Stored data entries:
* * * * *
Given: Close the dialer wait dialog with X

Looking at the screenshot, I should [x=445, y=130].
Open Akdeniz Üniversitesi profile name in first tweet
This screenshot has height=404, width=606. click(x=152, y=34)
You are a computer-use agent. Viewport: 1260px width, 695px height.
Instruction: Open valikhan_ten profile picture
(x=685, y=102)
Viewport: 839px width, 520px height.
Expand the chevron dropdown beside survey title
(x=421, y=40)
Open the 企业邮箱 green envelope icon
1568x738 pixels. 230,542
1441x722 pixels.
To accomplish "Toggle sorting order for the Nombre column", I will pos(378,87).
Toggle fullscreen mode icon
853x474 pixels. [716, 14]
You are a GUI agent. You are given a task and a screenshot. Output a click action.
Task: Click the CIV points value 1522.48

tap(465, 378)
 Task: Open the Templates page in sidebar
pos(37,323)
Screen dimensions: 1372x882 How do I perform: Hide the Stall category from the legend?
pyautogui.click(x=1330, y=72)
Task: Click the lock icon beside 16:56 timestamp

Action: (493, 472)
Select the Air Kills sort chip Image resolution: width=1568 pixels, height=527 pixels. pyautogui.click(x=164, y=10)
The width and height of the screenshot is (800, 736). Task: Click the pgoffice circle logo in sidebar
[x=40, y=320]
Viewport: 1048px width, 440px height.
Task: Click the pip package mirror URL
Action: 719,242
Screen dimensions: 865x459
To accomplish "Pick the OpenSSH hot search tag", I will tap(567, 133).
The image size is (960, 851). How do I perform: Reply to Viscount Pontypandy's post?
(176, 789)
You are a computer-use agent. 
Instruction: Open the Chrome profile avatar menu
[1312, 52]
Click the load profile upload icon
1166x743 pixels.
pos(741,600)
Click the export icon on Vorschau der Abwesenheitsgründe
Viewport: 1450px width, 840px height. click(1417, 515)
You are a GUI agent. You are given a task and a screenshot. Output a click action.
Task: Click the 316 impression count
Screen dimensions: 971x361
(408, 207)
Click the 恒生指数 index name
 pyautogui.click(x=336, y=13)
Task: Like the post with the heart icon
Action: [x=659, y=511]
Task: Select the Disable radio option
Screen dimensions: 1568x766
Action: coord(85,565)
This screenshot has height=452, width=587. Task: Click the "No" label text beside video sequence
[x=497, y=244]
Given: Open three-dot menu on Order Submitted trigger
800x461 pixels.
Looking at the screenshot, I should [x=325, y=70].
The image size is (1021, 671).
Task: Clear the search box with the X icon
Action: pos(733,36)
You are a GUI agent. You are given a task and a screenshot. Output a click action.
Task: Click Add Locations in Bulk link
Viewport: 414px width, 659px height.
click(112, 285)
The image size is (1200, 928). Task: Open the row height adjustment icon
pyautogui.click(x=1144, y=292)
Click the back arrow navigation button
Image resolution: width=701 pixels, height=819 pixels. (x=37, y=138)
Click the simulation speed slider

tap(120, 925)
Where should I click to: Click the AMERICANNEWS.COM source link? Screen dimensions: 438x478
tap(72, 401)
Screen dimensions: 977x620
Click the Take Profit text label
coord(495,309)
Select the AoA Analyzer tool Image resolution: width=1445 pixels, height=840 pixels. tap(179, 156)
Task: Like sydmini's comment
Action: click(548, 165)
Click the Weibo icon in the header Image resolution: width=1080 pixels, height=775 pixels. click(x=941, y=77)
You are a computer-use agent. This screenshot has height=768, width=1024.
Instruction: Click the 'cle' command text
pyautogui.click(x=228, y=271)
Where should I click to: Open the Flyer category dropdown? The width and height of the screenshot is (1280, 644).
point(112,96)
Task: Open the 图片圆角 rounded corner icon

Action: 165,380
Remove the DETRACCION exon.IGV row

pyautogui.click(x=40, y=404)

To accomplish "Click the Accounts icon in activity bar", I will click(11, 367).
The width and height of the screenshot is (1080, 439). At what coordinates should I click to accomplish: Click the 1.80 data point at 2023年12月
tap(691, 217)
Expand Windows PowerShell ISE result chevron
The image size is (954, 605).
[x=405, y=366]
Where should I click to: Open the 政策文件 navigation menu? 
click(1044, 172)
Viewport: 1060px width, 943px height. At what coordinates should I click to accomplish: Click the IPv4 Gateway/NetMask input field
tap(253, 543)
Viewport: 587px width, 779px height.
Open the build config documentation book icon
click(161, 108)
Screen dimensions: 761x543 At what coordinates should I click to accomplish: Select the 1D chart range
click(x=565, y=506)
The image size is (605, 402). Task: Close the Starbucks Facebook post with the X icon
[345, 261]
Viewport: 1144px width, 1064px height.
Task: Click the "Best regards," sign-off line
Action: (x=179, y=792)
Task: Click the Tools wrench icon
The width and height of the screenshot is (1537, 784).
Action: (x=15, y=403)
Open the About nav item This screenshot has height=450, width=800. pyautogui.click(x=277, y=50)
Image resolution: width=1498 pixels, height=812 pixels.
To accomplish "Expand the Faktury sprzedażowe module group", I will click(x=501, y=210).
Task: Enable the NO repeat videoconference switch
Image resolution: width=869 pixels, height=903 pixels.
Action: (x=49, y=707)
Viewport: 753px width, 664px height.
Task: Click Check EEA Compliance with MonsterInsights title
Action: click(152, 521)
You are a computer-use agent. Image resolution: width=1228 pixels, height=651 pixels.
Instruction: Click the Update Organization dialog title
* * * * *
== WORK TASK ==
Set down each entry from above once more, exactly as written.

== PROBLEM SOLUTION ==
Given: Close the dialer wait dialog with X

Looking at the screenshot, I should [x=445, y=130].
Open Akdeniz Üniversitesi profile name in first tweet
This screenshot has height=404, width=606. click(x=152, y=34)
You are a computer-use agent. Viewport: 1260px width, 695px height.
Instruction: Open valikhan_ten profile picture
(x=685, y=102)
Viewport: 839px width, 520px height.
Expand the chevron dropdown beside survey title
(x=421, y=40)
Open the 企业邮箱 green envelope icon
1568x738 pixels. 230,542
1441x722 pixels.
To accomplish "Toggle sorting order for the Nombre column", I will pos(378,87).
Toggle fullscreen mode icon
853x474 pixels. [716, 14]
You are a GUI agent. You are given a task and a screenshot. Output a click action.
Task: Click the CIV points value 1522.48

tap(465, 378)
 Task: Open the Templates page in sidebar
pos(37,323)
Screen dimensions: 1372x882 How do I perform: Hide the Stall category from the legend?
pyautogui.click(x=1330, y=72)
Task: Click the lock icon beside 16:56 timestamp

Action: (493, 472)
Select the Air Kills sort chip Image resolution: width=1568 pixels, height=527 pixels. pyautogui.click(x=164, y=10)
The width and height of the screenshot is (800, 736). Task: Click the pgoffice circle logo in sidebar
[x=40, y=320]
Viewport: 1048px width, 440px height.
Task: Click the pip package mirror URL
Action: 719,242
Screen dimensions: 865x459
To accomplish "Pick the OpenSSH hot search tag", I will tap(567, 133).
The image size is (960, 851). How do I perform: Reply to Viscount Pontypandy's post?
(176, 789)
You are a computer-use agent. 
Instruction: Open the Chrome profile avatar menu
[1312, 52]
Click the load profile upload icon
1166x743 pixels.
pos(741,600)
Click the export icon on Vorschau der Abwesenheitsgründe
Viewport: 1450px width, 840px height. click(1417, 515)
You are a GUI agent. You are given a task and a screenshot. Output a click action.
Task: Click the 316 impression count
Screen dimensions: 971x361
(408, 207)
Click the 恒生指数 index name
 pyautogui.click(x=336, y=13)
Task: Like the post with the heart icon
Action: [x=659, y=511]
Task: Select the Disable radio option
Screen dimensions: 1568x766
Action: coord(85,565)
This screenshot has height=452, width=587. Task: Click the "No" label text beside video sequence
[x=497, y=244]
Given: Open three-dot menu on Order Submitted trigger
800x461 pixels.
Looking at the screenshot, I should [x=325, y=70].
The image size is (1021, 671).
Task: Clear the search box with the X icon
Action: pos(733,36)
You are a GUI agent. You are given a task and a screenshot. Output a click action.
Task: Click Add Locations in Bulk link
Viewport: 414px width, 659px height.
click(112, 285)
The image size is (1200, 928). Task: Open the row height adjustment icon
pyautogui.click(x=1144, y=292)
Click the back arrow navigation button
Image resolution: width=701 pixels, height=819 pixels. (x=37, y=138)
Click the simulation speed slider

tap(120, 925)
Where should I click to: Click the AMERICANNEWS.COM source link? Screen dimensions: 438x478
tap(72, 401)
Screen dimensions: 977x620
Click the Take Profit text label
coord(495,309)
Select the AoA Analyzer tool Image resolution: width=1445 pixels, height=840 pixels. tap(179, 156)
Task: Like sydmini's comment
Action: click(548, 165)
Click the Weibo icon in the header Image resolution: width=1080 pixels, height=775 pixels. click(x=941, y=77)
You are a computer-use agent. This screenshot has height=768, width=1024.
Instruction: Click the 'cle' command text
pyautogui.click(x=228, y=271)
Where should I click to: Open the Flyer category dropdown? The width and height of the screenshot is (1280, 644).
point(112,96)
Task: Open the 图片圆角 rounded corner icon

Action: 165,380
Remove the DETRACCION exon.IGV row

pyautogui.click(x=40, y=404)

To accomplish "Click the Accounts icon in activity bar", I will click(11, 367).
The width and height of the screenshot is (1080, 439). At what coordinates should I click to accomplish: Click the 1.80 data point at 2023年12月
tap(691, 217)
Expand Windows PowerShell ISE result chevron
The image size is (954, 605).
[x=405, y=366]
Where should I click to: Open the 政策文件 navigation menu? 
click(1044, 172)
Viewport: 1060px width, 943px height. At what coordinates should I click to accomplish: Click the IPv4 Gateway/NetMask input field
tap(253, 543)
Viewport: 587px width, 779px height.
Open the build config documentation book icon
click(161, 108)
Screen dimensions: 761x543 At what coordinates should I click to accomplish: Select the 1D chart range
click(x=565, y=506)
The image size is (605, 402). Task: Close the Starbucks Facebook post with the X icon
[345, 261]
Viewport: 1144px width, 1064px height.
Task: Click the "Best regards," sign-off line
Action: (x=179, y=792)
Task: Click the Tools wrench icon
The width and height of the screenshot is (1537, 784).
Action: (x=15, y=403)
Open the About nav item This screenshot has height=450, width=800. pyautogui.click(x=277, y=50)
Image resolution: width=1498 pixels, height=812 pixels.
To accomplish "Expand the Faktury sprzedażowe module group", I will click(x=501, y=210).
Task: Enable the NO repeat videoconference switch
Image resolution: width=869 pixels, height=903 pixels.
Action: (x=49, y=707)
Viewport: 753px width, 664px height.
Task: Click Check EEA Compliance with MonsterInsights title
Action: click(152, 521)
You are a computer-use agent. Image resolution: width=1228 pixels, height=651 pixels.
Instruction: Click the Update Organization dialog title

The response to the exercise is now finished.